_WHAT IS BEING ASKED:_
Among the lines below, the one containing "You are a GUI" opens the range and the one containing "Task: Open reviews via 已有0人评价 link" closes it. Print that range exactly, without the pictures.

+ + + + + + +

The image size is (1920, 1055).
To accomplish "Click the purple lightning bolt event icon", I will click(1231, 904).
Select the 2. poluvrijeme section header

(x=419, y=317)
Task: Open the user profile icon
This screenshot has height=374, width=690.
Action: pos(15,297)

+ + + + + + +

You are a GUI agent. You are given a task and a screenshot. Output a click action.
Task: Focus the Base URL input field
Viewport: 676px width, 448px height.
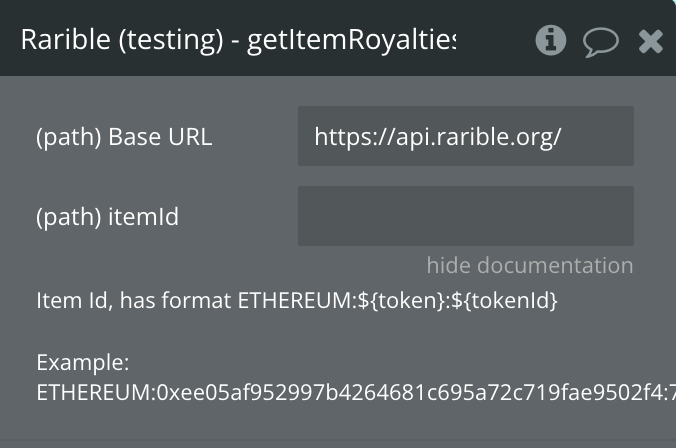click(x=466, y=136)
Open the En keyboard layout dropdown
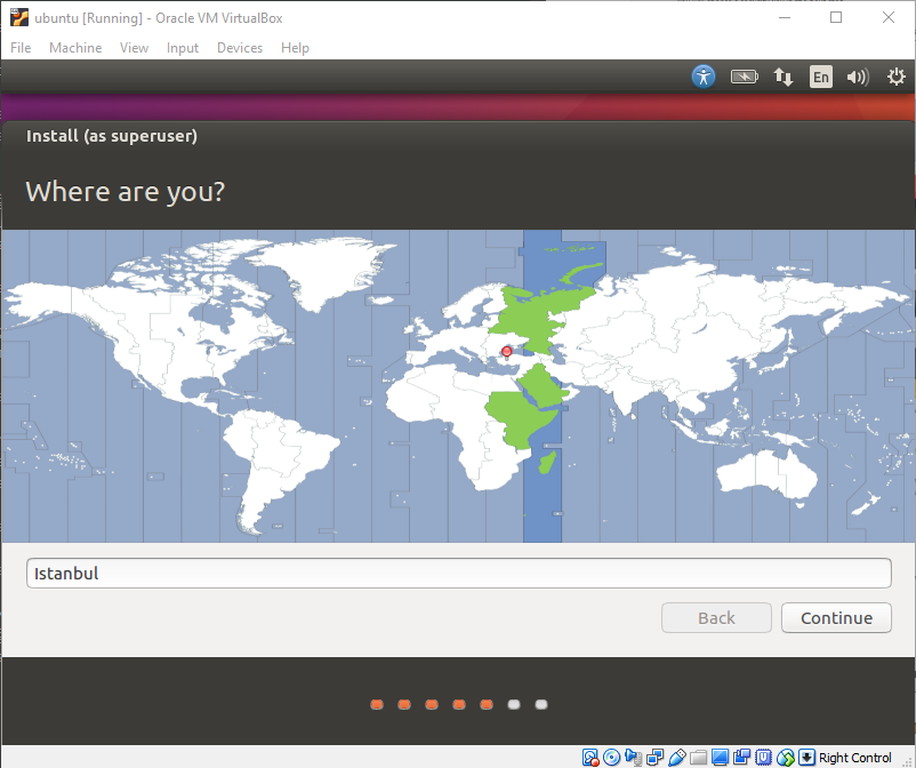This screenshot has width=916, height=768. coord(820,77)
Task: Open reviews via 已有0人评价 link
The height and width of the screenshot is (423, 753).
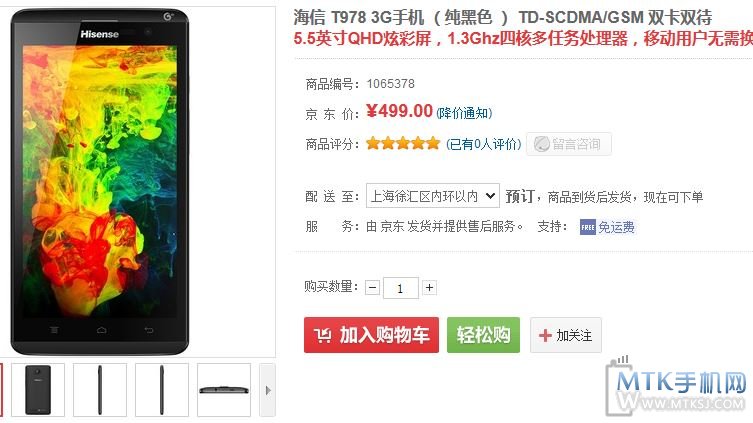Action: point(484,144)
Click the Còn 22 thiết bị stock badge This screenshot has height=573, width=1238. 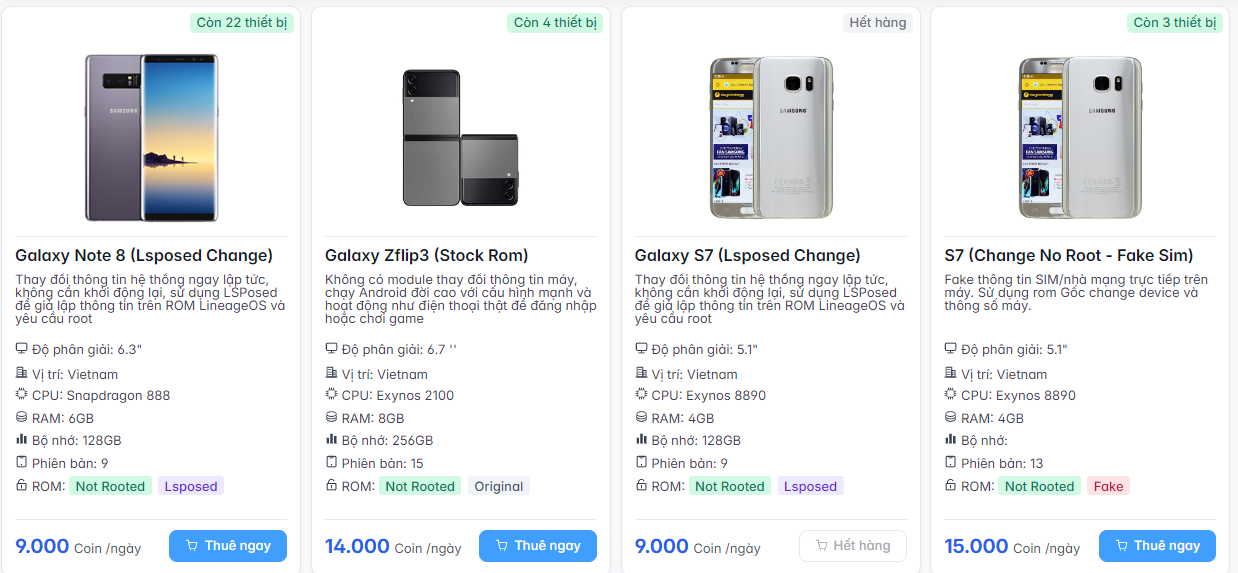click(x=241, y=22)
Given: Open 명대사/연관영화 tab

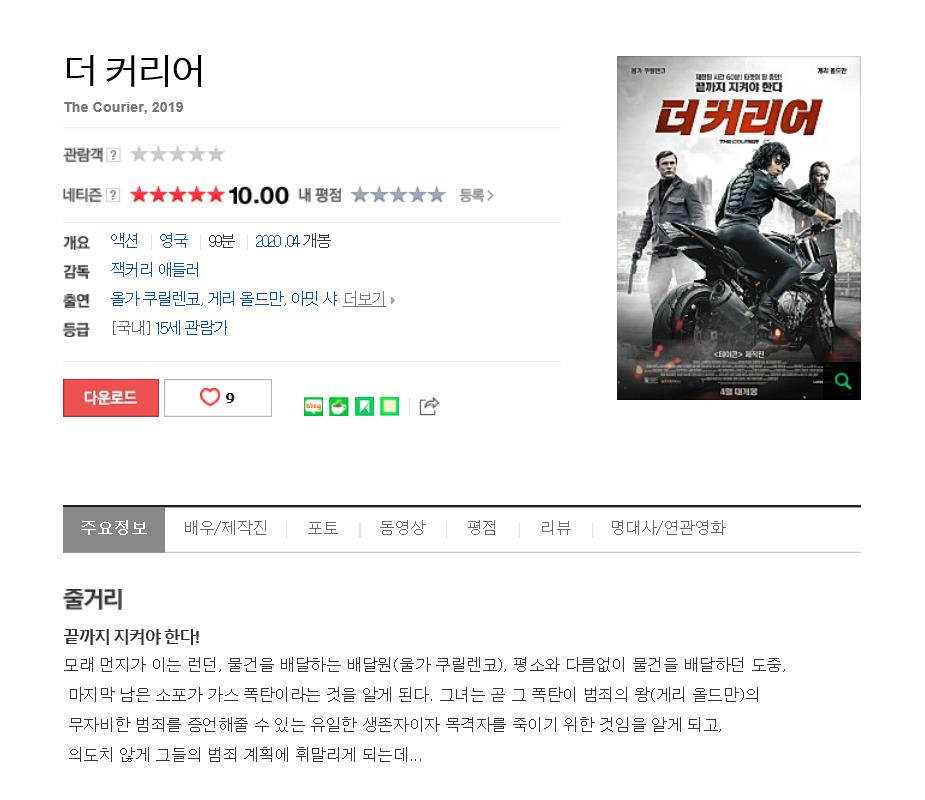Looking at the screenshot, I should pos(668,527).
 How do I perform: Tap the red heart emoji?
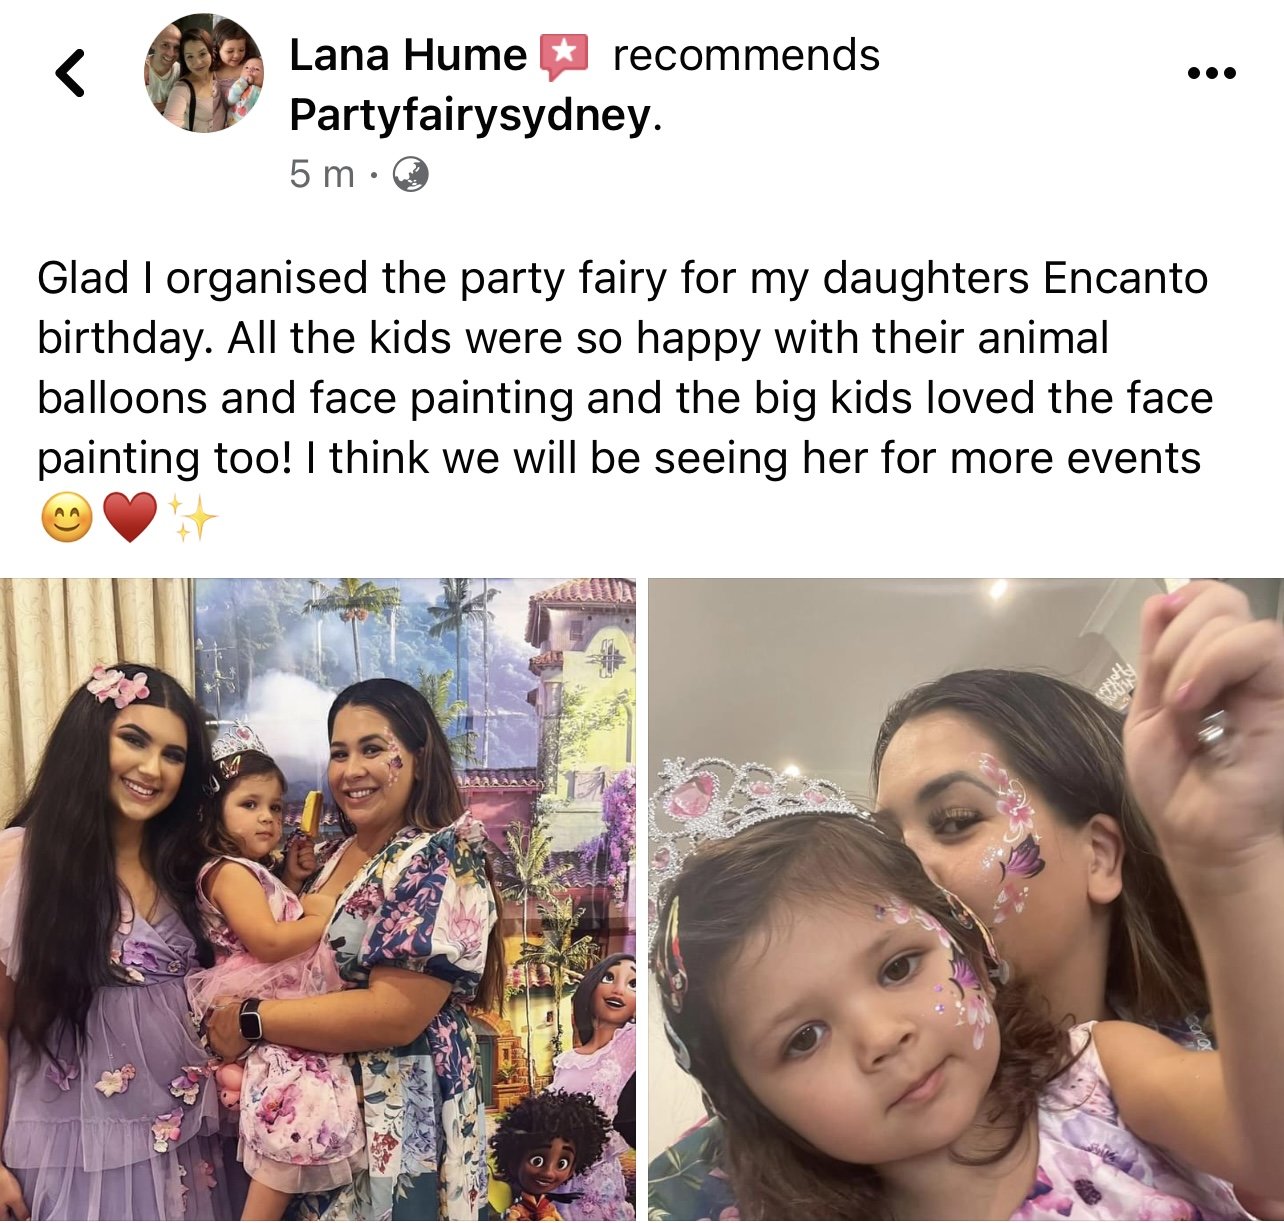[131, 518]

+ + + + + + +

_REPLY:_
You are a GUI agent. You are given a task and a screenshot. Output a click action.
Task: Focus the Base URL input field
Viewport: 676px width, 448px height.
click(x=466, y=136)
Open the En keyboard layout dropdown
This screenshot has width=916, height=768. coord(820,77)
Task: Open reviews via 已有0人评价 link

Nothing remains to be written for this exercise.